Die Antragsteller sind folglich unabhängig von der (späteren) gerichtlichen Entscheidung über die Rechtmäßigkeit der Ziffer 3 des angefochtenen Bescheids des Bundesamtes zur Ausreise verpflichtet. Folgen sie dieser Pflicht, verhalten sie sich also rechtstreu, können die Antragsteller zudem selbst dafür sorgen, dass das Einreise- und Aufenthaltsverbot gem. § 11 Abs. 1 AufenthG nicht eintritt. Denn dieses gilt nur im Falle einer Abschiebung.
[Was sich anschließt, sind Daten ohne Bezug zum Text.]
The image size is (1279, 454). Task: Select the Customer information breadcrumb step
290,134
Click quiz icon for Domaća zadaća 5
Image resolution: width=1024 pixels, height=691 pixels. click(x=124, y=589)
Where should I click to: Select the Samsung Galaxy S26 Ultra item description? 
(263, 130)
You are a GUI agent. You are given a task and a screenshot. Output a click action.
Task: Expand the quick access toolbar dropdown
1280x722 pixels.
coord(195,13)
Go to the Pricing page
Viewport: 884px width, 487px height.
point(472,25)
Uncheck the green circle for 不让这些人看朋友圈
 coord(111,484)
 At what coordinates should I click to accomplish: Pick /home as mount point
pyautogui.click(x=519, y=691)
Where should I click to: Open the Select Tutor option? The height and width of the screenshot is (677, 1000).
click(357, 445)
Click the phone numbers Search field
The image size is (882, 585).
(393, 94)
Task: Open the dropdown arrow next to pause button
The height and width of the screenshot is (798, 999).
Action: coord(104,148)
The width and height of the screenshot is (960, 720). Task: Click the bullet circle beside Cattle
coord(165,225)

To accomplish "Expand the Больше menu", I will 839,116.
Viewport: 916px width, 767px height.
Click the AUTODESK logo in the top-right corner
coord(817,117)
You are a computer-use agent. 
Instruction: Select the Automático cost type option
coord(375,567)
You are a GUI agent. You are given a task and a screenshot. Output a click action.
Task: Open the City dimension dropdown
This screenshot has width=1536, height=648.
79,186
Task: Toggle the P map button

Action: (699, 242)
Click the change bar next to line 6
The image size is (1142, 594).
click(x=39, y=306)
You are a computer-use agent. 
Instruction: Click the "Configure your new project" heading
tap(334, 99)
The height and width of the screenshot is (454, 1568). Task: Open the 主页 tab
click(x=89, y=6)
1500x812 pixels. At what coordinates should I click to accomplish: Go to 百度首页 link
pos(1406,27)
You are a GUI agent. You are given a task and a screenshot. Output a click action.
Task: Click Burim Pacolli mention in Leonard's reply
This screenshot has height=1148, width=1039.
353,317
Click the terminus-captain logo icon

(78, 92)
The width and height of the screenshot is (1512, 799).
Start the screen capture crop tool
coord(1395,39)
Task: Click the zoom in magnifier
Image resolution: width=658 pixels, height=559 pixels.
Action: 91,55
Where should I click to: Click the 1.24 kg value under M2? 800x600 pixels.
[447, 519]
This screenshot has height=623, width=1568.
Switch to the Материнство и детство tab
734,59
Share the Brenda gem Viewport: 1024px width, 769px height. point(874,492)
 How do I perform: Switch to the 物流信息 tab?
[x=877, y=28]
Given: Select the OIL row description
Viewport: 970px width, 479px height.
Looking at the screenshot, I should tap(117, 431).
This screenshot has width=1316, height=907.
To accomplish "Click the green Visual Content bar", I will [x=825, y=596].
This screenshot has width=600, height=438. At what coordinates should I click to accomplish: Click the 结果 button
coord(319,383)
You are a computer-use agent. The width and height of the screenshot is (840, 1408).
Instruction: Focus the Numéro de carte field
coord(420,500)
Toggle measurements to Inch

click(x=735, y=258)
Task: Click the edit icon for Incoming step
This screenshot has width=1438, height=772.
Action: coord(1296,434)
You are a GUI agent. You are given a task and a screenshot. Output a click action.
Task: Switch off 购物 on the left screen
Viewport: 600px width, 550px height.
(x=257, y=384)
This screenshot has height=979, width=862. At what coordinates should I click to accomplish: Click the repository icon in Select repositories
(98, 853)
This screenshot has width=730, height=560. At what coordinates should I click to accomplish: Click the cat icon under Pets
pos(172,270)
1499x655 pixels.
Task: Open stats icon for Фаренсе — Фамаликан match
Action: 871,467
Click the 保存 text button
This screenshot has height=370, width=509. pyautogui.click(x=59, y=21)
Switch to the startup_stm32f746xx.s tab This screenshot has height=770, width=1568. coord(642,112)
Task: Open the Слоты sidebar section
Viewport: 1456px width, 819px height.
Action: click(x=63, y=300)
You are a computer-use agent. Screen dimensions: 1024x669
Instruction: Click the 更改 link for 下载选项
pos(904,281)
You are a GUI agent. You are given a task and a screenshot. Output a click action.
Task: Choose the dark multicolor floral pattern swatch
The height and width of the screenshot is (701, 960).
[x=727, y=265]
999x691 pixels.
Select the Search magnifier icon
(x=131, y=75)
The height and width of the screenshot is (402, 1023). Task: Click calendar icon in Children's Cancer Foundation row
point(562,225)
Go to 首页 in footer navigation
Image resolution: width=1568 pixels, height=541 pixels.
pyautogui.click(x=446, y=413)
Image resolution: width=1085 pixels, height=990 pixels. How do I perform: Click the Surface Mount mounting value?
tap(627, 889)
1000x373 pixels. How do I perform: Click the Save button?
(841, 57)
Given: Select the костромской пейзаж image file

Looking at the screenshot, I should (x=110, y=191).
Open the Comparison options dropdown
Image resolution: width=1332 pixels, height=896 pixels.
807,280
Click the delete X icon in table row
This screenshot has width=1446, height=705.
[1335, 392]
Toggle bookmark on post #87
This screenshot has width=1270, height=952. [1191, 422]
Im Übrigen wird auf die Begründung des angefochtenen Bescheides des Bundesamtes Bezug genommen, § 77 Abs. 2 AsylG.
Die Kostenentscheidung beruht auf § 154 Abs. 1 VwGO.
Die Gerichtskostenfreiheit ergibt sich aus § 83 b AsylG.
Der Gegenstandswert ergibt sich aus § 30 Abs. 1 RVG.
Dieser Beschluss ist gemäß § 80 AsylG unanfechtbar.